Last November, the Committee on Campus Life voted to grant official status to the Harvard College Libertarian Forum (HLF), the College’s only libertarian group. The new group will provide a forum for discussion of a popular, comprehensive, consistent alternative political viewpoint as well as a voice for the College’s formerly excluded libertarians.
HLF will bring speakers to campus, host debates, help students find scholarships and internships, engage in political activism, and—most importantly—foster discussion about libertarian issues and libertarianism.
But what is libertarianism? Over 250 Harvard students list “libertarian” as their political affiliation on their facebook.com profiles. Hundreds more may be libertarian-leaning without even knowing it. People who describe themselves as “socially liberal but economically conservative” Democrats who want deregulation, free trade, and reduced government spending, Republicans who oppose restrictions on civil liberties, free speech, and gay marriage, and all those who want less government intrusion across the board have a name: libertarian.

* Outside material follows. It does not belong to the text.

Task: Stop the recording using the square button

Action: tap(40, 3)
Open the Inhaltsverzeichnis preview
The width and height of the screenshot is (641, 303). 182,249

Libertarians more or less fall into two camps: consequentialists and deontologists. Consequentialist libertarians want a more limited government because they believe it will lead to better social conditions, such as a higher gross domestic product, more personal choice, and increased self-reliance. Many economists, like Milton Friedman and visiting professor of economics Jeffrey A. Miron—who teaches the popular course Economics 1017, “A Libertarian Perspective on Economics and Social Policy”—fit into this category.
Deontological libertarians, often referred to somewhat ambiguously as “philosophical libertarians,” desire limited government because they think it is the only government that can be morally justified. The fundamental claim of deontological libertarianism is that an innocent person—that is, someone who has not violated another’s rights to life or property—never deserves to be punished by having her rights violated. People should be allowed to do what they want with their lives and property, including making mutually consensual agreements with others, without having their lives or property taken away by a private actor or by the government. Some well-known philosophers, like John Locke and the late Harvard professor Robert Nozick, are deontological libertarians.
Most libertarians, like the late philosopher Friedrich A. Hayek, humorist Dave Barry, journalist John Stossel, and actor Clint Eastwood, evade such easy categorization. They find value in both lines of argument for libertarianism.
HLF welcomes all shades of libertarians and, more generally, all students who are interested in—either because they’re in favor of, or because they’re opposed to—any kind of libertarianism. Plans for future activities include both lectures on economics as well as discussions about philosophy. We will, of course, also discuss specific policy issues, libertarian views on law and constitutions, libertarian organizations, and opportunities for libertarian-related summer work and career paths. We will work to get libertarians involved in more of the political activities at the Institute of Politics, an organization traditionally dominated entirely by the two major Democrat and Republican student groups. The Harvard College Libertarian Forum promises to provide Harvard students with a fresh look at—and a fresh escape from—politics as we know it.
Alexander N. Harris ’08 is a social studies concentrator in Winthrop House. He is the president of the Harvard College Libertarian Forum.